[Provided passage Boundary: Start]
The production of locust bean gum, a thickening agent used in the food industry, is the most important economic use of carob seeds Locust bean gum is used as a thickening agent and stabilizer to replace fat in low-calorie products, or as a substitute for gluten. To make of locust bean gum, of carob seeds are needed, which must come from roughly of carob pod fruit.
Locust bean gum is produced from the endosperm, which accounts for 42–46% of the carob seed, and is rich in galactomannans. Galactomannans are hydrophilic and swell in water. If galactomannans are mixed with other gelling substances, such as carrageenan, they can be used to effectively thicken the liquid part of food. This is used extensively in canned food for animals in order to get the "jellied" texture.

Animal feed

While chocolate contains the chemical compound theobromine in levels that are toxic to some mammals, carob contains none, and it also has no caffeine, so it is sometimes used to make chocolate-like treats for dogs. Carob pod meal is also used as an energy-rich feed for livestock, particularly for ruminants, though its high tannin content may limit this use.
Historically, carob pods were mainly used for animal fodder in the Maltese Islands, apart from times of famine or war, when they formed part of the diet of many Maltese people. On the Iberian Peninsula, carob pods were historically fed to donkeys.

Composition

The pulp of a carob pod is about 48–56% sugars and 18% cellulose and hemicellulose. Some differences in sugar content are seen between wild and cultivated carob trees: ~531 g/kg dry weight in cultivated varieties and ~437 g/kg in wild varieties. Fructose and glucose levels do not differ between cultivated and wild carob. The embryo is rich in proteins. The testa, or seed coat, contains cellulose, lignins, and tannins.

Syrup and drinks

Carob pods are about 1/3 to 1/2 sugar by weight, and this sugar can be extracted into a syrup. In Malta, a carob syrup is made out of the pods. Carob syrup is also used in Crete, and Cyprus exports it.
[Provided passage Boundary: End]
[Provided material Boundary: Start]
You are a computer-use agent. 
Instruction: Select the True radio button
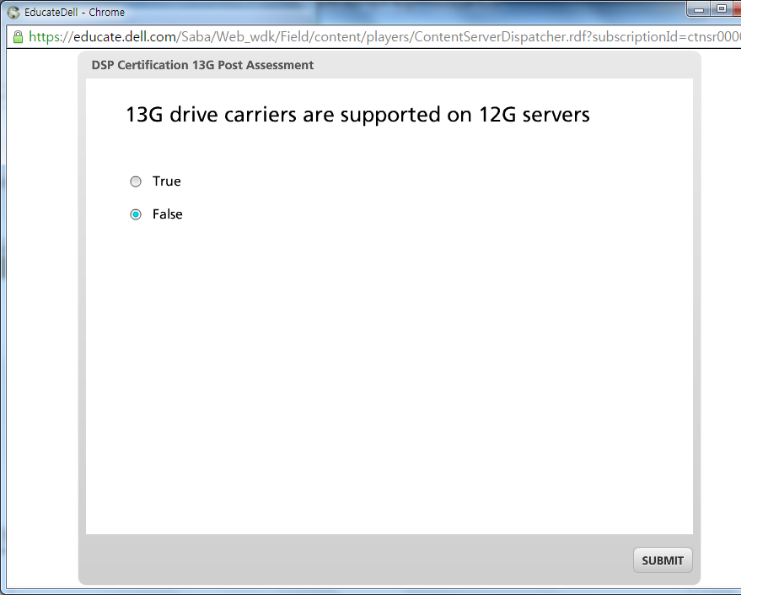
[Provided material Boundary: End]
_Problems and tasks:_
**1)** Quote the carob passage word for word, from "Animal feed" to "limit this use.".
**2)** Extend the carob passage with new text that picks up after its final sentence.

_Responses to the tasks:_
**1)**
Animal feed

While chocolate contains the chemical compound theobromine in levels that are toxic to some mammals, carob contains none, and it also has no caffeine, so it is sometimes used to make chocolate-like treats for dogs. Carob pod meal is also used as an energy-rich feed for livestock, particularly for ruminants, though its high tannin content may limit this use.

**2)**
In Egypt, crushed pods are heated to caramelize its sugar, then water added and boiled for sometime. The result is a cold beverage, also called kharrub, which is sold by juice shops and street vendors, specially in summer.
Carob is used for compote, liqueur, and syrup in Turkey, Malta, Portugal, Spain, and Sicily. In Libya, carob syrup is used as a complement to asida. The so-called "carob syrup" made in Peru is actually from the fruit of the Prosopis nigra tree. Because of its strong taste, carob syrup is sometimes flavored with orange or chocolate.

Ornamental

The carob tree is widely cultivated in the horticultural nursery industry as an ornamental plant for Mediterranean climates and other temperate regions around the world, being especially popular in California and Hawaii. The plant develops a sculpted trunk and the form of an ornamental tree after being "limbed up" as it matures, otherwise it is used as a dense and large screening hedge. The plant is very drought tolerant so it can be used in xeriscape landscape design for gardens, parks, and public municipal and commercial landscapes.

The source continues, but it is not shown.